Tout est ainsi : lourdaud, didactique. Autre exemple : un héros va commettre « un attentat » préparé pendant 15 pages, à l’abri d’un angle mort de caméras de rue. Que va-t-il faire ? Un pochoir de Banksy ? Enfin pisser en public sans être filmé ? Non : « Il plongea la main dans sa sacoche et en sorti (…) la bombe (…): un recueil complet des Poèmes saturniens de Verlaine.» Et ouais. Il lit, mec ! Le lecteur se fait ainsi constamment bourrer les côtes par les coudes de l’auteur-voyageur-granThumain qui lui hurle ses clins d’œil entre les lignes : « CH’TE L’AVAIS BIEN DIT, NOUS ON A RAISON »

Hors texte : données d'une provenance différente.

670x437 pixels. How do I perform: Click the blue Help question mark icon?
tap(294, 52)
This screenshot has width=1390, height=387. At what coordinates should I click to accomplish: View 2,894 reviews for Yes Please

2)      En conséquence de quoi, le livre est imbibé de cette fameuse Grasset touch, marque de fabrique de la vénérable maison d’édition : la fière (et parfois malicieuse) connivence de vieux cons. Tout écrivain-aventurier-baroudeur qu’il soit, Patrice Franceschi semble écrire avec la même intention qu’un chef de famille du XIXe siècle pérorant dans son fauteuil-crapaud, tournant son verre de cognac en creux de paume pour donner des leçons de vie à son gendre.

3)      Le livre est une suite de saynètes disparates. Normal pour un recueil de nouvelles ; moins pour un recueil de nouvelles qui ne s’assume pas, puisqu’en préface l’auteur nous enjoint à les lire dans l’ordre et sans sauter de chapitres. Comme un roman, mais avec des chapitres étrangers les uns des autres, quoi. Les « nouvelles », dessinées à gros traits, sont donc surtout une licence au manque de subtilité et de souffle (cf. point 1) ou un cache-synopsis de scènes de films.

4)      Sur les mêmes sujets prospectifs, et plus encore, la série Black Mirror fait mieux, plus profond, en plus bref et en plus agréable. Même le meilleur des mondes, pourtant publié en 1932, semble plus actuel sur la longueur.

 

Vous savez donc quoi lire ou regarder de mieux et pour moins cher.